Hibbert adds: “We want to show the true light of what went on, but we don’t want to gravitate to just that. We want young people to get involved, we want to give them a focus. We learn so much about the Tudors at school but not much on slavery. This museum is about true history. Why should what we learn be one-sided?”
The team is still in the early stages of planning and are looking for more volunteers to help them decide which artefacts to include and whose stories need to be told. “We’re not saying that the museum is going to happen now, it will take years,” says Hibbert.

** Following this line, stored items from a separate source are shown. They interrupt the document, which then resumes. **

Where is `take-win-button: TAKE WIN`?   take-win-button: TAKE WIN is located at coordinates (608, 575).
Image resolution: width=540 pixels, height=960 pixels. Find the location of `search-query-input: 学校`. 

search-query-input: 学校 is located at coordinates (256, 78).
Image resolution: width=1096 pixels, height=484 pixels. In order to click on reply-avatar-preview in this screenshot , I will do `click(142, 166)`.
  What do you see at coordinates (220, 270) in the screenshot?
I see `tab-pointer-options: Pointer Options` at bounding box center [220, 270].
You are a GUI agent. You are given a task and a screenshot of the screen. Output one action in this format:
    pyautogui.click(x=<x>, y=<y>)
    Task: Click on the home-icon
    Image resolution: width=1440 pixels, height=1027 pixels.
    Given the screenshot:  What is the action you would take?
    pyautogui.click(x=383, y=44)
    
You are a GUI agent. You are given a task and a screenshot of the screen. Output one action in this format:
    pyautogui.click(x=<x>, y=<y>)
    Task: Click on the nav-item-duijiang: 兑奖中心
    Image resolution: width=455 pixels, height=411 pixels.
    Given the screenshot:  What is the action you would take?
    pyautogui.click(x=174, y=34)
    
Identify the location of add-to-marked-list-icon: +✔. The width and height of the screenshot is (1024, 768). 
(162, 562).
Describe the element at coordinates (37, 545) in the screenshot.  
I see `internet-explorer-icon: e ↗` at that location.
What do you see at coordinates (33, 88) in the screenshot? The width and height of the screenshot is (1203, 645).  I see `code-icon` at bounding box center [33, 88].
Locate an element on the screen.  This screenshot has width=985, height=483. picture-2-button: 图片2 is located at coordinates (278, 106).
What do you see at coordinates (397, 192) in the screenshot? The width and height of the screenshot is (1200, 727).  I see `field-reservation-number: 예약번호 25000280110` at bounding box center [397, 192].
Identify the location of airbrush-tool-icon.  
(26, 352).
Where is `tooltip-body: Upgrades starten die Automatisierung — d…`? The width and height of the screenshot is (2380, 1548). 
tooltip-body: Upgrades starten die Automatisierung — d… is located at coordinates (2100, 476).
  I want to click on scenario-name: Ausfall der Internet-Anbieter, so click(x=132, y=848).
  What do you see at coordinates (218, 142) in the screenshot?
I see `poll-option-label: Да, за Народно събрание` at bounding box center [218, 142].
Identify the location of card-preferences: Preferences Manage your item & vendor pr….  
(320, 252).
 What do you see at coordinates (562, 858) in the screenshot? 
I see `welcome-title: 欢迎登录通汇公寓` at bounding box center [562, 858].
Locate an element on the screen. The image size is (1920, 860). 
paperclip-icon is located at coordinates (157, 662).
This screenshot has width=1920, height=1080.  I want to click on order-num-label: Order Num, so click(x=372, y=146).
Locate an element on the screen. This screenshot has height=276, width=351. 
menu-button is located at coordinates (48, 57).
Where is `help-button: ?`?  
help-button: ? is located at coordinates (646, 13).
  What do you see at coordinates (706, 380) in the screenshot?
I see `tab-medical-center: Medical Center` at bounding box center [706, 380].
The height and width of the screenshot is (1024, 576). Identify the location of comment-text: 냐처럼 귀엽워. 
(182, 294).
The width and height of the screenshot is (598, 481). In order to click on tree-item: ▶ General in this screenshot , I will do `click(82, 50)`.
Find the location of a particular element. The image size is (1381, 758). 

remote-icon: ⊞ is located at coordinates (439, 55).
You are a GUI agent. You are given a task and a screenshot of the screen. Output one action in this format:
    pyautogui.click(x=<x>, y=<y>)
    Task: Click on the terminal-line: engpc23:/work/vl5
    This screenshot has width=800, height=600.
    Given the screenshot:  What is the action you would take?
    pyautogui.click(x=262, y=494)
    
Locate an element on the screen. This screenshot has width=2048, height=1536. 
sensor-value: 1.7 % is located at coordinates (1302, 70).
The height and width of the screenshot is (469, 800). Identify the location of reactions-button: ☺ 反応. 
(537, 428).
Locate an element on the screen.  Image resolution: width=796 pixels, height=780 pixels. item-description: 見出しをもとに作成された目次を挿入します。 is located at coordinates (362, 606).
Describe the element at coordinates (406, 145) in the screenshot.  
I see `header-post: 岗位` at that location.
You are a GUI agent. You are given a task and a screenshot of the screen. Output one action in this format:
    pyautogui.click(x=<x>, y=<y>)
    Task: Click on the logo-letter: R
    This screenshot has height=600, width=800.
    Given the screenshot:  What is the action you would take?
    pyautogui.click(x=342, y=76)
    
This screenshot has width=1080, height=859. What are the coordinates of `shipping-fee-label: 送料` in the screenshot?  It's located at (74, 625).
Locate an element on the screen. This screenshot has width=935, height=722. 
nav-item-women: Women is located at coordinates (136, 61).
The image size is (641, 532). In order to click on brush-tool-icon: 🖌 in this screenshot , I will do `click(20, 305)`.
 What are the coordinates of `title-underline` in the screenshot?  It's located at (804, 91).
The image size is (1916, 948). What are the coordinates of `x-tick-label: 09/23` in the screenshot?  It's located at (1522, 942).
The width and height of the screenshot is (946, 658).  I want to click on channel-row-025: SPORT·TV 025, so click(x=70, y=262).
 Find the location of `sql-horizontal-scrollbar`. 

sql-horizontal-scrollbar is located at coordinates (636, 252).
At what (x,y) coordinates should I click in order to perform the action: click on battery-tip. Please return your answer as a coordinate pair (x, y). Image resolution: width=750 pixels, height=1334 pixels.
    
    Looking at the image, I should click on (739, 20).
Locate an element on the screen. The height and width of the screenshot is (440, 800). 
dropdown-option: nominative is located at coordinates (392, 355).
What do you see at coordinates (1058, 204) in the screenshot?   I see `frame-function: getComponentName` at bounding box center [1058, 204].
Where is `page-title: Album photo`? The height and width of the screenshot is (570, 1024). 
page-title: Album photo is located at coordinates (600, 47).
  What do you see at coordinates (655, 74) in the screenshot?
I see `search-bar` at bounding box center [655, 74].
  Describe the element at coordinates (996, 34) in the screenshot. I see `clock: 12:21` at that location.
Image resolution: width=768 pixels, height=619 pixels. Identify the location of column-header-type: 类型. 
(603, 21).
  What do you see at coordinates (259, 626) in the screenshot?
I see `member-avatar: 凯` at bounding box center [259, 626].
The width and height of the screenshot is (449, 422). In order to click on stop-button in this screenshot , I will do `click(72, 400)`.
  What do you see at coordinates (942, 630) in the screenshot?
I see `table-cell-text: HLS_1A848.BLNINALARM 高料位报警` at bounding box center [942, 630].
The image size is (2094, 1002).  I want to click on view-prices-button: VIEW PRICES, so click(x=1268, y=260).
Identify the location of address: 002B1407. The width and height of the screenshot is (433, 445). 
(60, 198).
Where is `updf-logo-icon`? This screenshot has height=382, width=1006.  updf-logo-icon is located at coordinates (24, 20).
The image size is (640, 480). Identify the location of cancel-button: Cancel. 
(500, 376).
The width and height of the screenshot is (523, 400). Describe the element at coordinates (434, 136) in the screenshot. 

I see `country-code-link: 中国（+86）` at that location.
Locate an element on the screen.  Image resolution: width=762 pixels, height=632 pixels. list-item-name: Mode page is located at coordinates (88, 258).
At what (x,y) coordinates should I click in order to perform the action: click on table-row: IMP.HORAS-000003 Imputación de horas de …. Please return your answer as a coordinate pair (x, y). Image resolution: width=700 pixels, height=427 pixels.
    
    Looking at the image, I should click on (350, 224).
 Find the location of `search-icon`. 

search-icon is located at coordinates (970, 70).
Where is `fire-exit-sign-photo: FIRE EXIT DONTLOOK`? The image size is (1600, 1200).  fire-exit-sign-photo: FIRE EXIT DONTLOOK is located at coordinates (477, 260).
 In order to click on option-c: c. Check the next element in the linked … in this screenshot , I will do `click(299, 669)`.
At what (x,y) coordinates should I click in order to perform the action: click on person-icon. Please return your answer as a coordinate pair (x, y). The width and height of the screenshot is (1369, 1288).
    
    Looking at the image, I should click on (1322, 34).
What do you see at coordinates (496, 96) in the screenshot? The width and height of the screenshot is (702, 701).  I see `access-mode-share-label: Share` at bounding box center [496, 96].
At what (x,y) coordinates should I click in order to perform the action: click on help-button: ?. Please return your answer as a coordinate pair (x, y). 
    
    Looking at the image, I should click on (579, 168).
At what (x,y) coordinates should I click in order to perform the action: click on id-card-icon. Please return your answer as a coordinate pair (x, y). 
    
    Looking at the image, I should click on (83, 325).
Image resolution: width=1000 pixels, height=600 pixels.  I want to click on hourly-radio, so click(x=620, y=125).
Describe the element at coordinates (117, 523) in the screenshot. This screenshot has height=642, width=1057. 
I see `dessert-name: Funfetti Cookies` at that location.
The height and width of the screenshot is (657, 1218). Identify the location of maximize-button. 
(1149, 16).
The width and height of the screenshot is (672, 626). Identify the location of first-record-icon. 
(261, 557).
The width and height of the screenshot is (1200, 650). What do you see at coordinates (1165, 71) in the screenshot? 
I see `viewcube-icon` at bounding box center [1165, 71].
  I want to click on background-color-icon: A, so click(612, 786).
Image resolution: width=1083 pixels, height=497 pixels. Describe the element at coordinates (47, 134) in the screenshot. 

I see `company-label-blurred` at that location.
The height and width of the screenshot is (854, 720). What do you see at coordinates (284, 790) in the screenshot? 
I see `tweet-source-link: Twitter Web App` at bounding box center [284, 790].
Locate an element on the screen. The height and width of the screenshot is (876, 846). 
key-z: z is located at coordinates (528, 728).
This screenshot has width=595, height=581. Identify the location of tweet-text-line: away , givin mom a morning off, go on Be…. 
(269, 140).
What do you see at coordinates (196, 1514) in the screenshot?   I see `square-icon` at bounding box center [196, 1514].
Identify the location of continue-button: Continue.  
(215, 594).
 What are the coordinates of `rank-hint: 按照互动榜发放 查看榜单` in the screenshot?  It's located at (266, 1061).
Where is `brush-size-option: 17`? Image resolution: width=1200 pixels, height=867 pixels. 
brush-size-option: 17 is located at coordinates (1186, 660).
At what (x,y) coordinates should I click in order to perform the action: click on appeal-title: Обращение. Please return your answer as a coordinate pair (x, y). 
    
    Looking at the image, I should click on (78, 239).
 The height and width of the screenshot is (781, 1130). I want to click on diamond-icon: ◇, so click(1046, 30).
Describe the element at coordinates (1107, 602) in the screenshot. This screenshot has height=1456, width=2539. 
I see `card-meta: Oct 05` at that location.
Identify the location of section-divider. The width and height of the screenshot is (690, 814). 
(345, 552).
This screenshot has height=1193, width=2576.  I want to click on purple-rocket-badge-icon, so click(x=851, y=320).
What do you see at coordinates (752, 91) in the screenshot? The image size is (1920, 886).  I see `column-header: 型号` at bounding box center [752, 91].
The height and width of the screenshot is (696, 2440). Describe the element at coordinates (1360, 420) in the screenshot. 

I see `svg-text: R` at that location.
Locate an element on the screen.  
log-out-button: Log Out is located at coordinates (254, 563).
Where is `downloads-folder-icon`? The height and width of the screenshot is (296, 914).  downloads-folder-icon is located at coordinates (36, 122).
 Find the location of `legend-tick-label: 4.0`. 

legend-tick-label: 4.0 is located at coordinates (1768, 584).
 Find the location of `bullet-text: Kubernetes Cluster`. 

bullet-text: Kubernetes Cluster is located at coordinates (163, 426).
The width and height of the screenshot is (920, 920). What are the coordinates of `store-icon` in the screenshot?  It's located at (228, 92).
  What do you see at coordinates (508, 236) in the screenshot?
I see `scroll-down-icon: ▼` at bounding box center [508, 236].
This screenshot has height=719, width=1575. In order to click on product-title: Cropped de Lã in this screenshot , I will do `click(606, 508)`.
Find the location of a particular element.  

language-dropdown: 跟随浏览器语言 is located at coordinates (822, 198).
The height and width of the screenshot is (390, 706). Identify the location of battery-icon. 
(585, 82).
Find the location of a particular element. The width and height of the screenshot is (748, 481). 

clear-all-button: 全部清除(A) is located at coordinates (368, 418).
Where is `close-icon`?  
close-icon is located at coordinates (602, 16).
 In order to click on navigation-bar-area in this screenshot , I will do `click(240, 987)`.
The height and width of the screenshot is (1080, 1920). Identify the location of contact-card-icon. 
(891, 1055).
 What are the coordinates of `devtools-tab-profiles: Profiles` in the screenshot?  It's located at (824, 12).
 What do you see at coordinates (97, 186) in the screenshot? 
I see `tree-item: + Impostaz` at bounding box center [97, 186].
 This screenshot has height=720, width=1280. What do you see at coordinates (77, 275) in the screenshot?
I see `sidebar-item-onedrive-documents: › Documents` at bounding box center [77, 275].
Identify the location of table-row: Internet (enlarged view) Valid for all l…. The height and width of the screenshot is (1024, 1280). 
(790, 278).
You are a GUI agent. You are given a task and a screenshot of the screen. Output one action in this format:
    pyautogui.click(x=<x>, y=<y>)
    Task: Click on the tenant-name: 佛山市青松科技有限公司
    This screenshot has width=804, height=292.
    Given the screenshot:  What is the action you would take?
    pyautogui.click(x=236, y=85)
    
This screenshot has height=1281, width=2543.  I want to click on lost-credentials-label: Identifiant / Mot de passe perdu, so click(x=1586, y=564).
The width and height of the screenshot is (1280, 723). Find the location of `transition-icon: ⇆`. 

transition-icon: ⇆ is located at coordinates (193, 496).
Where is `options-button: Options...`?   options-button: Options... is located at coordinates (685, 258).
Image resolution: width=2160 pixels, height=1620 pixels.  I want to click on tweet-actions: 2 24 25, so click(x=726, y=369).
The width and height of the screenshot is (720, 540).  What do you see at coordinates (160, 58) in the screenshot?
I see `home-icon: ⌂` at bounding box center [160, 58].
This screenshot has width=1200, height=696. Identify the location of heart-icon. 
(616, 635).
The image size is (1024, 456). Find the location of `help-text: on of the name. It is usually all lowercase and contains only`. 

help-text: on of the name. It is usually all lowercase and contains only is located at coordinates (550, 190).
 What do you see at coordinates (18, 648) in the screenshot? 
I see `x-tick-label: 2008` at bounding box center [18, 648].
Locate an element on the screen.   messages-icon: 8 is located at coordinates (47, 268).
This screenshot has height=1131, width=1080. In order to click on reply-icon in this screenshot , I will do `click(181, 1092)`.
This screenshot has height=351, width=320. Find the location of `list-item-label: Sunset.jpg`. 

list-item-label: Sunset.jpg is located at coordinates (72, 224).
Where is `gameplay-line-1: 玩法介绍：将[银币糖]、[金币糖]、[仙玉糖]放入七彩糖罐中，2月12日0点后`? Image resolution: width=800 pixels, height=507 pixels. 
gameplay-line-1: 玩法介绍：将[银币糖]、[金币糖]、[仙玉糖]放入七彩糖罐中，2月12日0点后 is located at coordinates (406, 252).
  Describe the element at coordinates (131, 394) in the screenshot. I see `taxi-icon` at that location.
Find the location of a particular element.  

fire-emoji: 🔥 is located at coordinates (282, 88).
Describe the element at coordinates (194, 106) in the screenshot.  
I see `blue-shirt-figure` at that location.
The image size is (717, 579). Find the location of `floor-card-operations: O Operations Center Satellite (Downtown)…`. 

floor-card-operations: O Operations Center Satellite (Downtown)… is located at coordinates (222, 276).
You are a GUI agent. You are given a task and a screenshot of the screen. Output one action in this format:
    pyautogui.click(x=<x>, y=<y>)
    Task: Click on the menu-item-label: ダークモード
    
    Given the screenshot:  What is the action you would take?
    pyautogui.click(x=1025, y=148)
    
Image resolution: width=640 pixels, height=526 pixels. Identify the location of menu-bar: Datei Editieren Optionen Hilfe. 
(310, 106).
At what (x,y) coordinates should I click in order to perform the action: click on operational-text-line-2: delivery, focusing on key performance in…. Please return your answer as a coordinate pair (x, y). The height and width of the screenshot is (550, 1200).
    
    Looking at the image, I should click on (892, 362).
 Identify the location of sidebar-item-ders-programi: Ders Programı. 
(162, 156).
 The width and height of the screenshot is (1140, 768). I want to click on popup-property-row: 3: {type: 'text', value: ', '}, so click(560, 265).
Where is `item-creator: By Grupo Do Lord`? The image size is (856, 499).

There are already two other groups vying for their projects to be built at Convoys Wharf. The Lenox Project, started in 2011 by a group of locals, aims to build and launch a replica of a 17th century naval ship from the wharf. Other residents have campaigned for the gardens of the 17th century diarist John Evelyn to be recreatedfollowing the discovery of garden walls by archaeologists from the Museum of London during a survey in 2013.
There has been a growing movement to publicly recognise Britain’s role in the transatlantic slave trade since the murder of George Floyd in the American city of Minneapolis last May. The death of the 46-year-old father at the hands of the police saw a resurgence in Black Lives Matter protests throughout the world. This culminated in protestors toppling a statue of Edward Colston – a 18th century merchant who profited from slavery – into Bristol harbour amid renewed calls for certain historical monuments connected to the slave trade to be removed from public display.
Closer to Deptford, red paint was thrown at the statues of three naval commanders enmeshed in the slave trade on the walls of the former Deptford Town Hall in New Cross Road.
“We want to put Deptford on the map as somewhere you can be proud of. We are trying to get as many people as possible interested in our aims,” says Hibbert. CK Hutchison Holdings has been approached for comment.